Commercial realtors call it the Red Mountain/Mesa submarket, a northeast Mesa area that encompasses the city’s biggest aerospace companies, high-end neighborhoods and golf courses.
Yet, with all the alluring demographics, vacant retail spaces abound on many street corners as a lingering impact of the nation’s second-worst economic downturn that ended in mid-2009.
A significant sign that business is bouncing back has emerged with the $1.45 million purchase of a shopping center at the southeastern corner of Brown and Recker roads.
The new owners have made a commitment to invest $1 million or more to reinvigorate it.
“We have a full marketing and renovation plan for the center,” said Jeff Hawke, an owner of Kinetic Companies, a Phoenix company that specializes in real estate investment, retail shopping center development and management.
Among the company hallmarks is engaging neighborhoods affected by Kinetic’s redevelopment of property like the 53,267-square-foot Recker Brown Center, said Hawke, and the company’s co-owner, Joel Moyes.
“We spend a lot of time going to neighborhood meetings and listening to the needs of the community as we assess what we will do,” Hawke said.

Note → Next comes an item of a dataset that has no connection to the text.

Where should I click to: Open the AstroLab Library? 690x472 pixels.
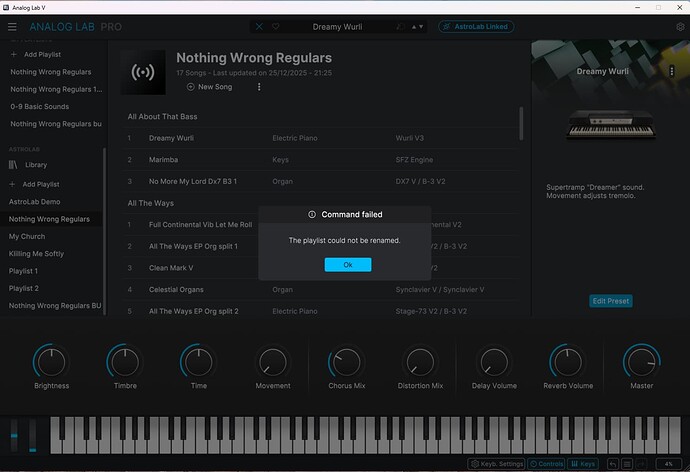tap(35, 165)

A statement from Moyes on the company’s website said its subsidiary, Kinetic Investment Holdings, has a $500 million targeted private-equity placement within the next 18 to 24 months throughout the southwestern U.S.

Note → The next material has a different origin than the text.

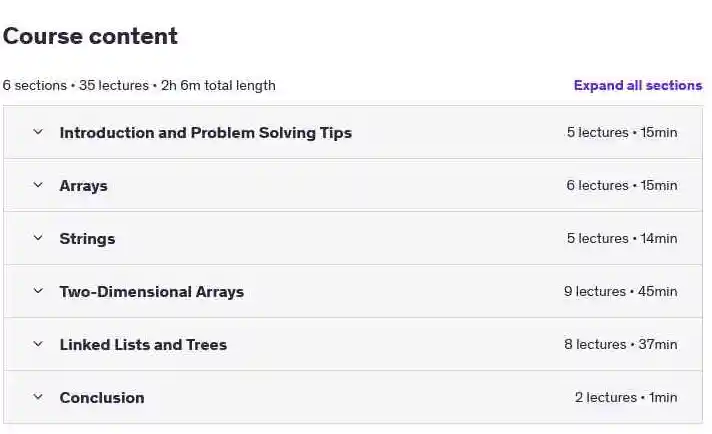Select the Arrays section title

84,186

He said Kinetic does all of its work in-house and company executives often visit the company’s commercial property.
“We are not absentee landlords,” Moyes told the Mesa Republic.
“We’re very bullish on that area and the center.
“We love the demographics. … We are proud to be a part of the neighborhood.”
Despite the proximity of the center and nearby retail property to some of the city’s highest household incomes, Hawke said, “there is no question that the area has been undervalued in buying capacity.”
The center was built in 1992 on almost five acres .
It sold for $9 million in 2005 to a previous owner, Moyes said.
When Kinetic purchased it in December from Arizona Investment Funds, LLC, a firm registered to San Jose, Calif., manager, 20 percent of the center was occupied, by two tenants.
The center’s tenants were Club Tan, a tanning salon, and Tuesday Morning, a chain retailer that sells closeout merchandise, such as home decor, bedding and collectibles.
It was the third shopping center acquisition for Kinetic Companies in 2011 in the Valley.
Tom Semancik of Commercial Properties, Inc., Tempe, represented the seller, and Nick Miner of the same firm, represented the buyer.
Hawke and Moyes said Kinetic is looking to buy more structurally sound property with good potential from “distressed buyers.”
“We believe in Phoenix and its outlying cities,” Hawke said.
“Both Joel and I are ASU grads.
“We believe cities in the Phoenix area will be at the top of the list once again for growth and we are actively pursuing more projects like Brown and Recker.”
He said Kinetic also recently purchased Kiowa Village, a strip center near the southeastern corner of Baseline and Power roads.
“Now is a good time for Mesa,” he said.
“There is reason for people to have optimism.”